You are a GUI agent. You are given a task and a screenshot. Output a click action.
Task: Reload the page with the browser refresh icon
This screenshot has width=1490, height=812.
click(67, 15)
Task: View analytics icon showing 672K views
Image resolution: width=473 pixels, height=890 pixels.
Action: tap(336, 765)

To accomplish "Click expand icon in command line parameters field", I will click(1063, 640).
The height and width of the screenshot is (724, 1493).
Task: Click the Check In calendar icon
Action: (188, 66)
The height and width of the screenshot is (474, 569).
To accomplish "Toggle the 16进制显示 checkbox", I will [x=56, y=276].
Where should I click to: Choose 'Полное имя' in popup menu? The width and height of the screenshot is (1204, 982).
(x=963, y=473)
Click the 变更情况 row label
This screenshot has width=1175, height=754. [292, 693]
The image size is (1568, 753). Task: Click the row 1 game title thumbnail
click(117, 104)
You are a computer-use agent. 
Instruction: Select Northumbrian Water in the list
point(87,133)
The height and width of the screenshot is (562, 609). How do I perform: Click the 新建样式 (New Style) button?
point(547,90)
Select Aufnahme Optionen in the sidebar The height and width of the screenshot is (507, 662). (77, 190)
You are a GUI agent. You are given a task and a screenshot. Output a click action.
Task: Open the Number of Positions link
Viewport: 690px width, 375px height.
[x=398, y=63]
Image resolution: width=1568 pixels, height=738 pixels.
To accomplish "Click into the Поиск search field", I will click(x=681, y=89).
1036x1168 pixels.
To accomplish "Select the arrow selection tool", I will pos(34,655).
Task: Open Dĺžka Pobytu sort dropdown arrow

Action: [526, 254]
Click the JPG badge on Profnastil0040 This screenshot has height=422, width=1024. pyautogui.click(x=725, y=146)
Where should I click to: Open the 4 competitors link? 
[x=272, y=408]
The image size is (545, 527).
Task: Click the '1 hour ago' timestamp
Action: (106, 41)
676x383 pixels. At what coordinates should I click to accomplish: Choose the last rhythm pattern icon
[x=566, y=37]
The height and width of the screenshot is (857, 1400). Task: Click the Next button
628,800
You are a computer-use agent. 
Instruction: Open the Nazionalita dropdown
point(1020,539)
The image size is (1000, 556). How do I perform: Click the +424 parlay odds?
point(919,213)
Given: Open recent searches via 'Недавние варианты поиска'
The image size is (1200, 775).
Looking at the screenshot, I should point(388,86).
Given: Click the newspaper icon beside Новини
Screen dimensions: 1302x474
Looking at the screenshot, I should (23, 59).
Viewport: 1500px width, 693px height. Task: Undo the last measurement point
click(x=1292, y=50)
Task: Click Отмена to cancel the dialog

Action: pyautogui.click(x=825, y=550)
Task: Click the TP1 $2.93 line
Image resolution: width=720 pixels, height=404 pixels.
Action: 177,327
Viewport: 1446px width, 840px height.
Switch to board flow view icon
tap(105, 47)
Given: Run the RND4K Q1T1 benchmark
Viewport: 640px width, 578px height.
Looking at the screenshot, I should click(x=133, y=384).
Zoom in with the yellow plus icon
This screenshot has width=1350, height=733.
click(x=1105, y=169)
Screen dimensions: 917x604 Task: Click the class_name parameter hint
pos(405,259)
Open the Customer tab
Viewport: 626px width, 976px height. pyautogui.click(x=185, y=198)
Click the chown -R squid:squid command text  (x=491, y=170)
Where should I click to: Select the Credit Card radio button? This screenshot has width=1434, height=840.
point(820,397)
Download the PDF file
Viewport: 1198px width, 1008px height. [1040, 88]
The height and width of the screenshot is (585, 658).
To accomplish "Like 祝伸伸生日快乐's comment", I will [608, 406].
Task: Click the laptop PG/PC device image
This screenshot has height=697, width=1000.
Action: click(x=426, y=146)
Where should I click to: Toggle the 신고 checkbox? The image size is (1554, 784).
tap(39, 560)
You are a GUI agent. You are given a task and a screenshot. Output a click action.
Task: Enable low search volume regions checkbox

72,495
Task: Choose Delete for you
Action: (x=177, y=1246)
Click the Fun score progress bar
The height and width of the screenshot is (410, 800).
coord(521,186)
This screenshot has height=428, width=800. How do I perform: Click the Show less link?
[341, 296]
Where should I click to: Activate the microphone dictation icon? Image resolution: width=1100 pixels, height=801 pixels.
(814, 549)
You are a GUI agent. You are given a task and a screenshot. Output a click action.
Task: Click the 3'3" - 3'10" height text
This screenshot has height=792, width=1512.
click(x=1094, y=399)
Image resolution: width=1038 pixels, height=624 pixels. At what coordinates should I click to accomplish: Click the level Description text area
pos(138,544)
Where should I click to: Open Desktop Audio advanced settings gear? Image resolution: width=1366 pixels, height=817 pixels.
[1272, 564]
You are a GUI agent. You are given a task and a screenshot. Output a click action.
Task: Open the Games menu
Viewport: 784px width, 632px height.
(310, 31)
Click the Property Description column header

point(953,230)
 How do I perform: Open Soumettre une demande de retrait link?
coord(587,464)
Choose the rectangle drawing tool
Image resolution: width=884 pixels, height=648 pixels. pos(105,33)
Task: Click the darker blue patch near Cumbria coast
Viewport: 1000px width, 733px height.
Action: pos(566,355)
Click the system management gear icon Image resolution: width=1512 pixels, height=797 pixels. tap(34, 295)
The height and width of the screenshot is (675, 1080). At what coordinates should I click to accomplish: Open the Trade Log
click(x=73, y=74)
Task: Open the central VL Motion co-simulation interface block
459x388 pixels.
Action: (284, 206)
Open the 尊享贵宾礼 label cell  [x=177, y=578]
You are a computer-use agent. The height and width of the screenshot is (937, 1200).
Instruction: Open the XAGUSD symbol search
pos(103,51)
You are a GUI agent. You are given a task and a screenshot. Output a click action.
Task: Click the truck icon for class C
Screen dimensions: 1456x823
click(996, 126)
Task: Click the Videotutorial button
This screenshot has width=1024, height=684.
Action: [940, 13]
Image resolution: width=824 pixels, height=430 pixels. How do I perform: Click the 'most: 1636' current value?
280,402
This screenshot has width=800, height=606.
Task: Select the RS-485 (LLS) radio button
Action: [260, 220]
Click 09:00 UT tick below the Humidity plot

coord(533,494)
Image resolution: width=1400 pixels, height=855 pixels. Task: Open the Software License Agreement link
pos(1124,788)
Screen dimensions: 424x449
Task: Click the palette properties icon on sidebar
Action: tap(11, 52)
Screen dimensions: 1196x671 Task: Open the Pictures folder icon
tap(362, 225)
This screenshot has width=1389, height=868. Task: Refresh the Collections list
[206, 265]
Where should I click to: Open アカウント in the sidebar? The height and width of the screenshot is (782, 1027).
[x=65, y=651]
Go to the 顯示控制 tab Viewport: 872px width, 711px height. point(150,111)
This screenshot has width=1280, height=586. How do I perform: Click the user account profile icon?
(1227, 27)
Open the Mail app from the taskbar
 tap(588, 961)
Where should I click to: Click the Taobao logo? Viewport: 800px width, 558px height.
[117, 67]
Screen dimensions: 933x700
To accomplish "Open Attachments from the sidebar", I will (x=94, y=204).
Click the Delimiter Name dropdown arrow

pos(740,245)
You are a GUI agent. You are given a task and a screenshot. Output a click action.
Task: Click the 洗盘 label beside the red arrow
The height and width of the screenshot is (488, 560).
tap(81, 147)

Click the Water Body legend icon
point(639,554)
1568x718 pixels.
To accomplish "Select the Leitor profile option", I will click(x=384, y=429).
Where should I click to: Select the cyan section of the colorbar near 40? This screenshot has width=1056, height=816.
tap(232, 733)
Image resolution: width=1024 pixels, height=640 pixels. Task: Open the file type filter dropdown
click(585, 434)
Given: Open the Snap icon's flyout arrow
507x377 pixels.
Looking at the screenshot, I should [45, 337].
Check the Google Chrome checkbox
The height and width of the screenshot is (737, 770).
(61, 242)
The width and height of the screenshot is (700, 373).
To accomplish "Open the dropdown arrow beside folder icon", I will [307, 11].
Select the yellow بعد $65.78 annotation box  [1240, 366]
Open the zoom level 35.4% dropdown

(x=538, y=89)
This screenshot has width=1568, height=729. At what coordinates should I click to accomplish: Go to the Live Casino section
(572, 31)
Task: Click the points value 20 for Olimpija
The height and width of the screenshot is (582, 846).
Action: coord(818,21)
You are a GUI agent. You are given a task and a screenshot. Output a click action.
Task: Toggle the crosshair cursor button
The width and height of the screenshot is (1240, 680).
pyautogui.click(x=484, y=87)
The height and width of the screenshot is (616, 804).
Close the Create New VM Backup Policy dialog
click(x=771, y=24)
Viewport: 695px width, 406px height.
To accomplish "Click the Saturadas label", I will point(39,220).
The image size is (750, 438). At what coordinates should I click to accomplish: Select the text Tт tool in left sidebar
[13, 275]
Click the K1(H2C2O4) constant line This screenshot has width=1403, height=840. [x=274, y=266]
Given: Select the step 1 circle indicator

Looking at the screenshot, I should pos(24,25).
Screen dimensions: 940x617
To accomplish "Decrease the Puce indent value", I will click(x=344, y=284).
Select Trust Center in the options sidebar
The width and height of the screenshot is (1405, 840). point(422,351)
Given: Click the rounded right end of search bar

### EXERCISE OBJECTIVE
Transcribe, exactly and without additions, the lines of the records above, beginning with the line that contains "The height and width of the screenshot is (616, 804)." and ending with the line that contains "Screen dimensions: 940x617", both included.

### EXERCISE RESULT
The height and width of the screenshot is (616, 804).
Close the Create New VM Backup Policy dialog
click(x=771, y=24)
Viewport: 695px width, 406px height.
To accomplish "Click the Saturadas label", I will point(39,220).
The image size is (750, 438). At what coordinates should I click to accomplish: Select the text Tт tool in left sidebar
[13, 275]
Click the K1(H2C2O4) constant line This screenshot has width=1403, height=840. [x=274, y=266]
Given: Select the step 1 circle indicator

Looking at the screenshot, I should pos(24,25).
Screen dimensions: 940x617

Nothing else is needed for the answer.